■ **WHAT YOU HAVE TO DO**: Copy the records from the line with "企业分站 (1046, 19)" up to and including the line with "欧式装饰构件厂家 (125, 1372)", keeping each line the same as it appears.

##### PROVIDED ENTRIES

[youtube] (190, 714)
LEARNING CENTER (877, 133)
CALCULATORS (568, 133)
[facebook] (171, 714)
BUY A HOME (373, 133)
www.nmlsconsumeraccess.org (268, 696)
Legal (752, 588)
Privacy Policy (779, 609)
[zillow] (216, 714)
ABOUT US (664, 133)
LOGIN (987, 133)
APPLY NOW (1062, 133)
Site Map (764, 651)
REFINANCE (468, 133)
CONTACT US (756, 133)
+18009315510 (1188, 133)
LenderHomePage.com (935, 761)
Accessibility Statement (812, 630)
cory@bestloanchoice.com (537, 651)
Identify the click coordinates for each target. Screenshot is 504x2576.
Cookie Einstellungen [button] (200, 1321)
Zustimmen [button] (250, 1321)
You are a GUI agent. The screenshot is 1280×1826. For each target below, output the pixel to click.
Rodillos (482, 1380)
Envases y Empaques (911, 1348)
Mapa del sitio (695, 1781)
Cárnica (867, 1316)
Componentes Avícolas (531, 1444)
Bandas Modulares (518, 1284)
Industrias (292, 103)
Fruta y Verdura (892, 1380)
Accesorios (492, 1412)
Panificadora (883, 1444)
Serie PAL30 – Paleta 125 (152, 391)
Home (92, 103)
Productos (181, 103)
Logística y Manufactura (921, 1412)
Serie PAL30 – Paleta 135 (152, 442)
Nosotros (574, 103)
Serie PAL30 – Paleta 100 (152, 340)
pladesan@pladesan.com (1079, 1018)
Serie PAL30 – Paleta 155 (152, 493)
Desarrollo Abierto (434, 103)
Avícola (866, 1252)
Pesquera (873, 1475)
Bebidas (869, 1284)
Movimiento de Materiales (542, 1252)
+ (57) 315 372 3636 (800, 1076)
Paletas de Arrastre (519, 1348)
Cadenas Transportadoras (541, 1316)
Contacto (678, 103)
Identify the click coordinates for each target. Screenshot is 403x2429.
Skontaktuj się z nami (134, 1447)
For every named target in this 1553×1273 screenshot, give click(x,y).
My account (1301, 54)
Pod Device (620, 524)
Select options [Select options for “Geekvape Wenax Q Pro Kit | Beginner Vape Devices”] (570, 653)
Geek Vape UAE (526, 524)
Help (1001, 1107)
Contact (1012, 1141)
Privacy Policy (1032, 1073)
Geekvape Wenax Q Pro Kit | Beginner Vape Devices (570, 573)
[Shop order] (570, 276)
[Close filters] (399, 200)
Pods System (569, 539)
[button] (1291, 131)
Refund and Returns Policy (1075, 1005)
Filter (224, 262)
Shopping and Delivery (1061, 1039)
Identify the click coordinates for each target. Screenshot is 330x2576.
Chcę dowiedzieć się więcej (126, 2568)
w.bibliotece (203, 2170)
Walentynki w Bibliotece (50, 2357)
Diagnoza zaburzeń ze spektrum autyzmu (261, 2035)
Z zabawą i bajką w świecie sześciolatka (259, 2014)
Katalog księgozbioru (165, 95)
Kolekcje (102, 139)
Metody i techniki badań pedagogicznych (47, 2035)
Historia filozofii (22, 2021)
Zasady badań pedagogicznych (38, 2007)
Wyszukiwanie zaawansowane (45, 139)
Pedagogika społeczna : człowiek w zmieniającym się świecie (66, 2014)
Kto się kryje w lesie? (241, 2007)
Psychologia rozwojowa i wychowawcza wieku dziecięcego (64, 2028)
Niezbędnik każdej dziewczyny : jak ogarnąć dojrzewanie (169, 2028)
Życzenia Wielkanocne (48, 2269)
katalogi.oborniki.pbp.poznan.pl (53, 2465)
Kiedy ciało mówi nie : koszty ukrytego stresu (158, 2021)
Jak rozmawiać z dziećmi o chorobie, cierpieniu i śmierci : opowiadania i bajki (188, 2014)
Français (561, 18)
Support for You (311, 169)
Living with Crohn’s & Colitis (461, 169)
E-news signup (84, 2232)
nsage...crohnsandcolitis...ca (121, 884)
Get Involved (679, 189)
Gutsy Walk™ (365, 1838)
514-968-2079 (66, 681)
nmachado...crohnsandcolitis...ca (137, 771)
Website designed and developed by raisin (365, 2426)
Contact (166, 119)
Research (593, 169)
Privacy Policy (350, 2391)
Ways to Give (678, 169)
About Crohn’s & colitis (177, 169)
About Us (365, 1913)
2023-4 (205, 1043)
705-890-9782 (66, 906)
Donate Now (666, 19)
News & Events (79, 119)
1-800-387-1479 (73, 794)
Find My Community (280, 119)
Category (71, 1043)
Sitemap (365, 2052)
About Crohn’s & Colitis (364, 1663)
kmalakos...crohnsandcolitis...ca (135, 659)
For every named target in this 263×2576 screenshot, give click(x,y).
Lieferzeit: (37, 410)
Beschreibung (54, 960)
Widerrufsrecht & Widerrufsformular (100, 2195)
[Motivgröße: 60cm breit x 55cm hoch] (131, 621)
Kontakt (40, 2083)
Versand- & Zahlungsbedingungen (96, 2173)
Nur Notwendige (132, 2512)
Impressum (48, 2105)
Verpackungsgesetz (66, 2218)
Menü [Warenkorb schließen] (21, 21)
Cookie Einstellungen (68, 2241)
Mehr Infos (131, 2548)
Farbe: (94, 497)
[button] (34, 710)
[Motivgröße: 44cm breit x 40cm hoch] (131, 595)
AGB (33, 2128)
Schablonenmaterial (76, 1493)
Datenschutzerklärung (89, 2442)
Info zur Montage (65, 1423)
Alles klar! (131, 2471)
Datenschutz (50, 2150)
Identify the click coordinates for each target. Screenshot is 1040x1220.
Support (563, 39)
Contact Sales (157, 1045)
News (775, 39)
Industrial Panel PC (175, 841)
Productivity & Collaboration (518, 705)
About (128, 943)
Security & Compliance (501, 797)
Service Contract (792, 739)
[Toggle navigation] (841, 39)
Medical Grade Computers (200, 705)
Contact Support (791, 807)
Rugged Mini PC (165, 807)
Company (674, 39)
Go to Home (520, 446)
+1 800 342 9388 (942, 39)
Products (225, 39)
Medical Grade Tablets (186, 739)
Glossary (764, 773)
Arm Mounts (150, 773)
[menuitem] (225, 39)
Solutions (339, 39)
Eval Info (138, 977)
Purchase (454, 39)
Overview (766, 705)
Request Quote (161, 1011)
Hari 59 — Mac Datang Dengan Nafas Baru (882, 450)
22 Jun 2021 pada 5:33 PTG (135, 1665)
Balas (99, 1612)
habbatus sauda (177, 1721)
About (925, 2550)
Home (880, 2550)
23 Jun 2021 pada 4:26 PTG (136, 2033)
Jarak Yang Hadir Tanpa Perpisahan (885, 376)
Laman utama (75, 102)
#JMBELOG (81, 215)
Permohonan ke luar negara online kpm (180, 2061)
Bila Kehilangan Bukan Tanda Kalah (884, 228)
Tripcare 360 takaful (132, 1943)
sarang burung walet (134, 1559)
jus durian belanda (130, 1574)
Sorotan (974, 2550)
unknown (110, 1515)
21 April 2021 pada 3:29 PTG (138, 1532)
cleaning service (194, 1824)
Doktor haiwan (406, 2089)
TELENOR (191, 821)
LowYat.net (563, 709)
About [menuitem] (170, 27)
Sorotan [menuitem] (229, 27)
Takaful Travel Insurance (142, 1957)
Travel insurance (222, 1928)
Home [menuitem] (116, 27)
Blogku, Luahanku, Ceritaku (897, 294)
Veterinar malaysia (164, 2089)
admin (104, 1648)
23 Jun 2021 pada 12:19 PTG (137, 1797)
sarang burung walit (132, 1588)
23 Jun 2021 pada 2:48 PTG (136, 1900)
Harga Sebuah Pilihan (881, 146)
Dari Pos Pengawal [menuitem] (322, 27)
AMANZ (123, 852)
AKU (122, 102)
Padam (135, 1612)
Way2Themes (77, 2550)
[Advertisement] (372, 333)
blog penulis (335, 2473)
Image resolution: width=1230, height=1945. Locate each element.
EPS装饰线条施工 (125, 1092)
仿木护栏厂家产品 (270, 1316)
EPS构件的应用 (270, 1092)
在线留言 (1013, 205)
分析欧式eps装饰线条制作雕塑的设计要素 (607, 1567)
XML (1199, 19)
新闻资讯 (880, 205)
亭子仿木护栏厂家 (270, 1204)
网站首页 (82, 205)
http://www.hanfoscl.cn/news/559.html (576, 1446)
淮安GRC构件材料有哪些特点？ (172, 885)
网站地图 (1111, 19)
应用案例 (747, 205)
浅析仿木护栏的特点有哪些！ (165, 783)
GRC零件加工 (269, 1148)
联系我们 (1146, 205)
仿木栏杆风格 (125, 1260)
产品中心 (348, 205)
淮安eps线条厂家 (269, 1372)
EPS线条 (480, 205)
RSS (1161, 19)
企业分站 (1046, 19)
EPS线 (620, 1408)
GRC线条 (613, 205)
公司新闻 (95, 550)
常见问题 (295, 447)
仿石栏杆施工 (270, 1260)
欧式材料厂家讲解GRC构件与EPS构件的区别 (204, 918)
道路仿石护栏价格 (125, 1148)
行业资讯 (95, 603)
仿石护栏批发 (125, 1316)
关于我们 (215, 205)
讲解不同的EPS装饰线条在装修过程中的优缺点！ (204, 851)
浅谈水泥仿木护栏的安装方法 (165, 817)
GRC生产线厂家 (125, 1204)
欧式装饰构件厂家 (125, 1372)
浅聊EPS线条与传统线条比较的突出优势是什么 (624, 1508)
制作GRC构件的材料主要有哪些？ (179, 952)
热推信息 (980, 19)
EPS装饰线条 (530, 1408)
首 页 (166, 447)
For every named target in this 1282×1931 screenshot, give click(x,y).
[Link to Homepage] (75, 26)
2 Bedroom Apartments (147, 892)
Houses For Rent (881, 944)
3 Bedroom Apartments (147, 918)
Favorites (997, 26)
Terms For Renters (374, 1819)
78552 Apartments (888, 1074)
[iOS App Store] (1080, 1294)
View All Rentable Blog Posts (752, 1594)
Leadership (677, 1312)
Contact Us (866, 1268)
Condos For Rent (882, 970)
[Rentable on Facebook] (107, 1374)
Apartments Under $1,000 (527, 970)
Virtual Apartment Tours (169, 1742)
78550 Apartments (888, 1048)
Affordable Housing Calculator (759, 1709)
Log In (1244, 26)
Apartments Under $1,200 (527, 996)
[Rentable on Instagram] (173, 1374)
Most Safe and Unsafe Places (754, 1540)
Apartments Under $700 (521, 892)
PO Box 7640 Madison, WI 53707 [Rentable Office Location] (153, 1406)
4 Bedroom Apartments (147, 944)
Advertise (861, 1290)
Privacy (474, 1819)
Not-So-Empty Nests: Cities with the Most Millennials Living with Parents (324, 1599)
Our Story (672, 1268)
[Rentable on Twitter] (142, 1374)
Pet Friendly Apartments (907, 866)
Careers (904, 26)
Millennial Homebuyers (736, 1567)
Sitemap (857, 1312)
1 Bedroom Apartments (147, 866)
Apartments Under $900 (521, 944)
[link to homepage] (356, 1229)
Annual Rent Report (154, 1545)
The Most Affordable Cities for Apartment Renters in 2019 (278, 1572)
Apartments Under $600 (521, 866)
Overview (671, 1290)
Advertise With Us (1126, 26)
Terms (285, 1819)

##########

■ **FINISHED TASK**:
企业分站 (1046, 19)
EPS线 (620, 1408)
GRC线条 (613, 205)
公司新闻 (95, 550)
常见问题 (295, 447)
仿石栏杆施工 (270, 1260)
欧式材料厂家讲解GRC构件与EPS构件的区别 (204, 918)
道路仿石护栏价格 (125, 1148)
行业资讯 (95, 603)
仿石护栏批发 (125, 1316)
关于我们 (215, 205)
讲解不同的EPS装饰线条在装修过程中的优缺点！ (204, 851)
浅谈水泥仿木护栏的安装方法 (165, 817)
GRC生产线厂家 (125, 1204)
欧式装饰构件厂家 (125, 1372)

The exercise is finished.